Jamie Dimon, who runs the joint, stated just recently that the firm itself is dumping U.S. Treasury debt to build a $500 million cash hoard because it fears inflation will be much more than a transitory affair. (Inflation will trash bond returns; cash will do better because cash rates almost immediately reflect rising interest rates—once the Fed gets around to actually raising interest rates.)
But is JPMorgan pulling clients out of Treasury debt and letting cash pile up in individual investor accounts? I don’t know for a fact, but I suspect I know that answer.
I will say this: I realize that some of the assets I recommend hit differently when it comes to the way mainstream Wall Street views assets. But I do explicitly think about my readers when it comes to the investments I recommend.
I’m 55 and I think, “Would I put my cash into this?”
My stock, ETF, crypto, and currency picks are not crazy-risky. They’re just…different.
They’re not investments that traditional brokers/planners opt for because A) the investment is not on an approved list and B), they don’t have any clue about the asset.

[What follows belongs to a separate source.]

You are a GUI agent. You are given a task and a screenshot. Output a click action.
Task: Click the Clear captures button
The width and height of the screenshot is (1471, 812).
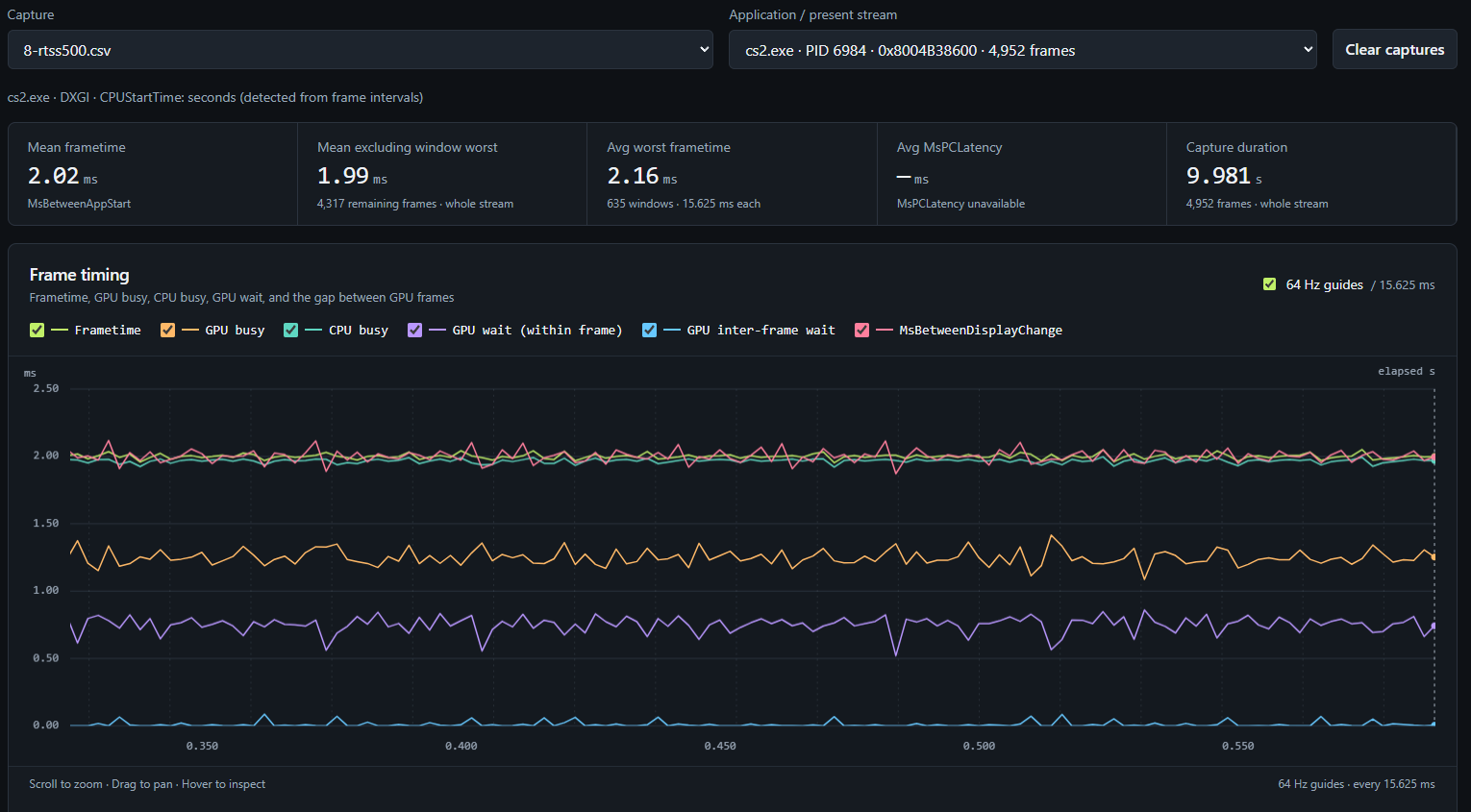coord(1394,50)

By that, I mean that I’ve literally traveled the world (nearly 70 countries) researching economies and companies in major markets such as Hong Kong, Tokyo, and London, and frontier markets such as Cambodia, Ghana, and Romania. I’d venture a bet that not many Wall Streeters can compete with that knowledge base of global opportunities.
Moreover, I try to be ahead of the curve.
I was telling Global Intelligence readers about inflation and a weak dollar long before it started popping up in mainstream headlines. I began writing about a commodity super-cycle earlier this spring, and now that term is just beginning to creep into some secondary and tertiary media outlets.
The point is that when you’re ahead of the news cycle, the investments you recommend seem “out there”…until suddenly they’re directly in the bullseye of the market.
So, what are average people like us supposed to do?
Some firms will allow you to call the shots on a certain percentage of your money that it manages—but it’s like pulling teeth to get to that point. Still, you can try.
If that fails, the only option is to have cash on the side in a self-managed brokerage account, or in a crypto account if you don’t mind the risk inherent in crypto.
So, my letter writers nailed it. They’re not brokers and planners, but they clearly stayed at a Holiday Inn Express last night.